Anthropocentrism is instinctive to most modern people, whose logic lie in the fact that every species prioritize its own kind. However, if humanity indeed is the supreme species of the planet, it cannot per definition reflect upon itself in the same tribalist manner as other species. The truly mature thing to do is acknowledge and respect our heritage, not to live in denial. Only then can we ever hope to become the magnanimous species we so desperately imagine ourselves to be.

The ecology of modernity

“It’s useless to wait. For a breakthrough, for revolution, the nuclear apocalypse or a social movement. To go on waiting is madness. The catastrophe is not coming, it is here. We are already situated within the collapse of a civilization. It is within this reality that we must choose sides.”[13]

Modernity’s intellectual and political paradigm is highly influenced by respectively Renè Descartes and Thomas Hobbes. Descartes was a pioneer of the aforementioned Scientific Revolution, and is most famous for theorizing the mechanization of nature and the duality of mind and body. Like Aristotle before him, Descartes claimed that non-human animals were comparable to programmed machines, and empathy for such creatures was consequently seen as redundant. What set humans above the rest of the biosphere for Descartes was our rational minds, which exists in an elevated dimension to that of nature.[14]

In the political sphere, Hobbes claimed that all of civilization was the result of a social contract made between humans fed up with living in the chaos of nature, where life was defined by constant war and lawlessness.
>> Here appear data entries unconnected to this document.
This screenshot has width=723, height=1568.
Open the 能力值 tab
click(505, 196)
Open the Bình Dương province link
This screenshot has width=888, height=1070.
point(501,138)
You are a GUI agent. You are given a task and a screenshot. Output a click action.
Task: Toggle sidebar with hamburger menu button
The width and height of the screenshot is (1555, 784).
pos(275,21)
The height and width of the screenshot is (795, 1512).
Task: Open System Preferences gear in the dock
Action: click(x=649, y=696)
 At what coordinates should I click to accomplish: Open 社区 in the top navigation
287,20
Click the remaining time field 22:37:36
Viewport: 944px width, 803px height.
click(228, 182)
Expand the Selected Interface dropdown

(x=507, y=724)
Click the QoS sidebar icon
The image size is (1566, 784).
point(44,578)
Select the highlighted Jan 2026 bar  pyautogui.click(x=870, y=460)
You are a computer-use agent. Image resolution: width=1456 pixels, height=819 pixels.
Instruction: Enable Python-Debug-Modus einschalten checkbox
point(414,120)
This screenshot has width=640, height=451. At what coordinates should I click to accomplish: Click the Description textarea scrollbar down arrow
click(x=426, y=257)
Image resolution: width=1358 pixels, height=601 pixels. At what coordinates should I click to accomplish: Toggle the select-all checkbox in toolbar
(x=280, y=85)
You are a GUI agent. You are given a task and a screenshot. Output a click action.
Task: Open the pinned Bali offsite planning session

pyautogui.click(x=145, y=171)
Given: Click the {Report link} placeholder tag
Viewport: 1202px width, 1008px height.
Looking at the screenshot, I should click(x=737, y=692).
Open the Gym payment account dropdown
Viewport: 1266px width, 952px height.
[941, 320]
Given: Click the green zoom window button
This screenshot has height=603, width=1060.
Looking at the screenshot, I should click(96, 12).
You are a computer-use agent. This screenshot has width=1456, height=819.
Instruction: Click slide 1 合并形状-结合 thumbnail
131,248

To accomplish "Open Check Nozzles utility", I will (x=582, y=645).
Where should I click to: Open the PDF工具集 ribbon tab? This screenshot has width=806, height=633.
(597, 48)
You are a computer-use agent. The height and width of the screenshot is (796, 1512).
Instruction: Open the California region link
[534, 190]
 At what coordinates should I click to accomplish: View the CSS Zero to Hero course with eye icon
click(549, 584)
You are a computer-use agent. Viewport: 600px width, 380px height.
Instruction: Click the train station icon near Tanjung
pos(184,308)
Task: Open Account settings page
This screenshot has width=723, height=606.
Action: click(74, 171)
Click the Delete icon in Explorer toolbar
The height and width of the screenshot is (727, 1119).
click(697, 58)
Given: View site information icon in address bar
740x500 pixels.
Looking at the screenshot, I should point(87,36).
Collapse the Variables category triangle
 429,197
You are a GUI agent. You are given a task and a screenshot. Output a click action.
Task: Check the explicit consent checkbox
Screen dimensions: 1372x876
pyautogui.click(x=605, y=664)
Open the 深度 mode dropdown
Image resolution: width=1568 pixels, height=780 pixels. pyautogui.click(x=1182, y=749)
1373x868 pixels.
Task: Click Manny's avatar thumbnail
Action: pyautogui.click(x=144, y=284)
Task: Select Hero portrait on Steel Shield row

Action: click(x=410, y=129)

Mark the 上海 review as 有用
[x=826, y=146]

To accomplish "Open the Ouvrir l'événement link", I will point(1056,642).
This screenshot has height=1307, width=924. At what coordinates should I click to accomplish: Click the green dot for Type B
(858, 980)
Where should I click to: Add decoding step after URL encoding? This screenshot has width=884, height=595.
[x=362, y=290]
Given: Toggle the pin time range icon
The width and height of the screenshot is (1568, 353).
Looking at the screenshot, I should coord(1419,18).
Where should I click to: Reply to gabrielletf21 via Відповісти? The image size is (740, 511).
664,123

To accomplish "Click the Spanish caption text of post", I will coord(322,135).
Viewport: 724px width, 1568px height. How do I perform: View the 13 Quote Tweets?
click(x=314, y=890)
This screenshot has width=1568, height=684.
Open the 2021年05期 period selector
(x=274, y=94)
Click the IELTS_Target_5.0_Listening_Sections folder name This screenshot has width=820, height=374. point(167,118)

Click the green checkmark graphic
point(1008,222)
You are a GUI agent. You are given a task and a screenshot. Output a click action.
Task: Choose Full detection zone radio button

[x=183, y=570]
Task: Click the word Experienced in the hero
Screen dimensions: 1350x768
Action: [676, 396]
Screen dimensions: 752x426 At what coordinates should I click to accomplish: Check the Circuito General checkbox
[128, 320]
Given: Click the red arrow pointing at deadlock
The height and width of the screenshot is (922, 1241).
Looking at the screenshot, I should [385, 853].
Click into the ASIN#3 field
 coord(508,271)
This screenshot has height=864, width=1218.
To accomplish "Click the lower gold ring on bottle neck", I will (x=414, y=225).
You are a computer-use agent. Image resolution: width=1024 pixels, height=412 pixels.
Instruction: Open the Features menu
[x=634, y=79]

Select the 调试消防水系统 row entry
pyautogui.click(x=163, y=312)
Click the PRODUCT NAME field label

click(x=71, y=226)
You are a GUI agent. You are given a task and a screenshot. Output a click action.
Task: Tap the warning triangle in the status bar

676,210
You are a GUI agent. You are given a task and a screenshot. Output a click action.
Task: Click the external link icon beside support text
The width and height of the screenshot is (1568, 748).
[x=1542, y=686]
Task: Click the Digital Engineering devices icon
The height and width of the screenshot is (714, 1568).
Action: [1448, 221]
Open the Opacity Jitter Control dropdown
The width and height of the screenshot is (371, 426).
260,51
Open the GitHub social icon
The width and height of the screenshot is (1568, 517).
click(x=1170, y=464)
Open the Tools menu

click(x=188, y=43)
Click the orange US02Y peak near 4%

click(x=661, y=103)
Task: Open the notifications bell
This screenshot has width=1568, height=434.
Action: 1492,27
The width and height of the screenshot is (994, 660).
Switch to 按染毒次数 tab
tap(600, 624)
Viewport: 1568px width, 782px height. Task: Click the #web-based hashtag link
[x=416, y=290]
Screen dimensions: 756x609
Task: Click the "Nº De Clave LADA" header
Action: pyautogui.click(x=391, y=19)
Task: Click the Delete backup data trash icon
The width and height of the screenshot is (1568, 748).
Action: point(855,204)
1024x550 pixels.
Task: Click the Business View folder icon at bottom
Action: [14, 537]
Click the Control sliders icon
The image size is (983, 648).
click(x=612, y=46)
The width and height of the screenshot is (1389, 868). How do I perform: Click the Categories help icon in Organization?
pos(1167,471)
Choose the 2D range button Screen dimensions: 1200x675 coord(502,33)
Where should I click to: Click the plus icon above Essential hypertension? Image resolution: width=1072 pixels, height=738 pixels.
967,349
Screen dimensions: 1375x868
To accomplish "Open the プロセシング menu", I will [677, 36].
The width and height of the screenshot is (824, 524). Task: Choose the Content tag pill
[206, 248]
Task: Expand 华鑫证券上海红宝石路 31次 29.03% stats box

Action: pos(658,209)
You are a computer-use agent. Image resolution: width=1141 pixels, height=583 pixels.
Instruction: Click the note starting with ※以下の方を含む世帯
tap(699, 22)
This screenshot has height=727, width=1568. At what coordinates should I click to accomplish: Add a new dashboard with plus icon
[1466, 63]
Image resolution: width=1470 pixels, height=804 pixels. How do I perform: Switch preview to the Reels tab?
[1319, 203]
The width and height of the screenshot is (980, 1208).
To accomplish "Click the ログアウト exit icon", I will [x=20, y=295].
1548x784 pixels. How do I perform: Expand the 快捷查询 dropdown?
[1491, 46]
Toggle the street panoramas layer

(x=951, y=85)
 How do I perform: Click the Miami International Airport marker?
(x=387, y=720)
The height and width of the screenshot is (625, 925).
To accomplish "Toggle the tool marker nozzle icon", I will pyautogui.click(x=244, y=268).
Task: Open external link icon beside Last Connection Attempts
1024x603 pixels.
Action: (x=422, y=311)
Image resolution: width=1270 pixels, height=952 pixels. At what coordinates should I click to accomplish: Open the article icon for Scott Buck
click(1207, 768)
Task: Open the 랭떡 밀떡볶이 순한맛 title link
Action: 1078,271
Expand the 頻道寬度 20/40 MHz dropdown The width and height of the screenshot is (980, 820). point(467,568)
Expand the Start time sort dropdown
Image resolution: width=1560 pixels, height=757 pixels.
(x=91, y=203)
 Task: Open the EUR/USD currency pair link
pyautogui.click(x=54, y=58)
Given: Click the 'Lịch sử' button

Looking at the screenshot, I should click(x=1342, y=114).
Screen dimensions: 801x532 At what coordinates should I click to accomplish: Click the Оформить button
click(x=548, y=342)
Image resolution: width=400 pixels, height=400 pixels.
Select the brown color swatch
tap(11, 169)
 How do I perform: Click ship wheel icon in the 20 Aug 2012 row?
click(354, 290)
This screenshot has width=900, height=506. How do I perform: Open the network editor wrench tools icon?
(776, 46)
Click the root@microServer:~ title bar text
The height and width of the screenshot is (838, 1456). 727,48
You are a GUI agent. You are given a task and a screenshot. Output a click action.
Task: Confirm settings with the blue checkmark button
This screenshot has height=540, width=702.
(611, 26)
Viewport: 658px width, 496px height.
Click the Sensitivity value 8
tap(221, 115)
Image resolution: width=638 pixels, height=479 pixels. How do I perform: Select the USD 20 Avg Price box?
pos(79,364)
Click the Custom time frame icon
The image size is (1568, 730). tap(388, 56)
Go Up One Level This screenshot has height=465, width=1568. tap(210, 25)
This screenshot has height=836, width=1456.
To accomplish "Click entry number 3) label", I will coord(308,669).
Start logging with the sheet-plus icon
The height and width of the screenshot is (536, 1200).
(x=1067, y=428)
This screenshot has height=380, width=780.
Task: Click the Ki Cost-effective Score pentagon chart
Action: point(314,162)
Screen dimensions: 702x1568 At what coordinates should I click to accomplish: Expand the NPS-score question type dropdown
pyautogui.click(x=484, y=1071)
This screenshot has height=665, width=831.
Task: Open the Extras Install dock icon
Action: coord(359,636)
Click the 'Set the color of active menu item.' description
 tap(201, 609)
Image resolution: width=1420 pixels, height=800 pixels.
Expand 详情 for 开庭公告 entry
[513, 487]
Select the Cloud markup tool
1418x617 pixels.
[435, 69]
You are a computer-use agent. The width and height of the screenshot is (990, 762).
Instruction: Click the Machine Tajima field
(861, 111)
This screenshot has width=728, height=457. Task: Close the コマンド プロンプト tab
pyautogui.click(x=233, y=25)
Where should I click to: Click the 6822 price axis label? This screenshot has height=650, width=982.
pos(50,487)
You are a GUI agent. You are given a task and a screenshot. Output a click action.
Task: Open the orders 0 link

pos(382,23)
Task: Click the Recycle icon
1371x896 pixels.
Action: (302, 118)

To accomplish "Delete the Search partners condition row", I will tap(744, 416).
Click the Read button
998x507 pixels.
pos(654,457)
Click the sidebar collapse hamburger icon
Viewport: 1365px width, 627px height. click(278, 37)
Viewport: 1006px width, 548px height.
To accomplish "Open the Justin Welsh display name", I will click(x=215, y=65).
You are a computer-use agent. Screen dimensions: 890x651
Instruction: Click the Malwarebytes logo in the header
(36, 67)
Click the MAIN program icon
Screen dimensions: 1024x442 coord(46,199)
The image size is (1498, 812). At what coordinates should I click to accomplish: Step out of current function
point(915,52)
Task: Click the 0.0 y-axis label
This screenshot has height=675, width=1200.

In the natural state, human lives were “solitary, poor, nasty, brutish and short”.[15]

Modern political thought is thus founded on the notion that civilization is humanity’s escape from the vicious wild of nature, and our development of society is a way of climbing the tree to safety.

However, as Rowland states with humanity’s obsession with power in mind, contracts are made with those who can either help or hurt you, people with agendas. According to Hobbes, primitive humans exchanged parts of their freedom for the security of a Leviathan’s law and order, a deliberate sacrifice for anticipated gain. A classically simian loophole in the contract is thus revealed: not to sell one’s freedom, but to make others believe you have, because image is everything.[16] Hobbes believed that “men are in incessant struggle for power over others”[17], but his theoretical contract never put a stop to it – the game just took on an unprecedented level of sophistication. “Wildness or civilization: which is really red in tooth and claw?”[18]

Today, the human species has taken it upon itself to consume as much of the planet’s resources as it possibly can – and in a hurry. The devoted disciples of market liberalism remain in denial of ecological realities on a finite planet – metaphorically climbing the hierarchical tree trunk in a race for a better view and favor with a fictional alpha Leviathan.[19]

And in the process, there are terrifyingly many innocent victims.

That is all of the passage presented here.